Final answer:
The hypothesis that decreasing the size of solid metal would alter its density is false because density is an intrinsic property of a material. Other related physics concepts involve kinetic and potential energy changes during the flight of a rock, the induction of electric current when dropping a magnet through a copper tube, and the fact that wave-particle duality applies only at the quantum level.
Step-by-step explanation:
The hypothesis that if the size of a solid metal were decreased, its density would also increase in the same way is false. Density is defined as mass per unit volume. When the size of a solid is decreased without changing its mass, its volume shrinks, but the mass remains the same, causing no change in density. Density is an intrinsic property, meaning it doesn't change with the size of the sample.
Looking at other related concepts, the statement that if a rock is thrown into the air, the increase in the height would increase the rock's kinetic energy, and then the increase in the velocity as it falls to the ground would increase its potential energy, is false.
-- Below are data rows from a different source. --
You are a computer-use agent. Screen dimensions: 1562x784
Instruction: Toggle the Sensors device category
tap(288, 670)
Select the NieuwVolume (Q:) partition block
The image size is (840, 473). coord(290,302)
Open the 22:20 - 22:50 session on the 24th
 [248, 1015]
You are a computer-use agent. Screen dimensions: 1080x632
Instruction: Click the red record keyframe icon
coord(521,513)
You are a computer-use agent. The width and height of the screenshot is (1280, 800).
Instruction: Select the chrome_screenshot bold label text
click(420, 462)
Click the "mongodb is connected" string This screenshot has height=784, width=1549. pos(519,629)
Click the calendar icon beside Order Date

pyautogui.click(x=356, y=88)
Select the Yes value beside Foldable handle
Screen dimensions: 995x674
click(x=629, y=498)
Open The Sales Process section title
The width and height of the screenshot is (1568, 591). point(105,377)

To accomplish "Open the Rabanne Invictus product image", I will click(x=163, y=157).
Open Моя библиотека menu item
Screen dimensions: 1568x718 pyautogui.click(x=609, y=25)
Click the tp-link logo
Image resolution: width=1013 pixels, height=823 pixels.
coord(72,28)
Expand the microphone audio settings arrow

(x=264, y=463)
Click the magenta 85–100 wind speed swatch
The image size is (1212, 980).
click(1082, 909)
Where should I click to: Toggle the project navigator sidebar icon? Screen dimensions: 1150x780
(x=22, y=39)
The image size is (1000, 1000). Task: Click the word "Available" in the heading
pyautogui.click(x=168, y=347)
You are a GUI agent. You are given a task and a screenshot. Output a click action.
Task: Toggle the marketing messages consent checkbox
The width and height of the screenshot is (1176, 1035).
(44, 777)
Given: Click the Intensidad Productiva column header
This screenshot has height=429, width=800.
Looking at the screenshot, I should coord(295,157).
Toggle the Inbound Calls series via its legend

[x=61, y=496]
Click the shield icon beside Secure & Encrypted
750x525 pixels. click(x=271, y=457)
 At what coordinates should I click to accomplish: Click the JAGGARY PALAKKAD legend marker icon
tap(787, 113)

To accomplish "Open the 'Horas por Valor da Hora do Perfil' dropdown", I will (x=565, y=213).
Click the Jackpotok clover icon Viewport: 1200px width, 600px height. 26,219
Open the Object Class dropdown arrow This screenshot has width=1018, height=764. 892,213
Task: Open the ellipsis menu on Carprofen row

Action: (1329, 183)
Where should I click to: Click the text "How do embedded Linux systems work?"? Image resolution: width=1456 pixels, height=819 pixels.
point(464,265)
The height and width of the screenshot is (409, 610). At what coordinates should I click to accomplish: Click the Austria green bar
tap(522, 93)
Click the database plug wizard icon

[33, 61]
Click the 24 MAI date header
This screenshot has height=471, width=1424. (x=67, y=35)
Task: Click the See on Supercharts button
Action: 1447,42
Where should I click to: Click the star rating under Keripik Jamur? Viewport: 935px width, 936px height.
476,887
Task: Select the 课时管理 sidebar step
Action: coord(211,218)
In fact, as the rock goes higher, its potential energy increases and kinetic energy decreases. When it falls back, kinetic energy increases as potential energy decreases.
When you drop a bar magnet through a copper tube, it does indeed induce an electric current in the tube, which is true. This is a result of Lenz's Law and Faraday's law of electromagnetic induction.
Wave-particle duality is false for objects on the macroscopic scale. It's a phenomenon that is observed at the quantum level, for particles such as photons and electrons.
Lastly, for why a sound travels faster through a solid material than through the air, the explanation is because solid materials are denser than air. This allows sound waves, which are vibrations of the particles of a medium, to transfer energy more efficiently through the dense arrangement of atoms in solids.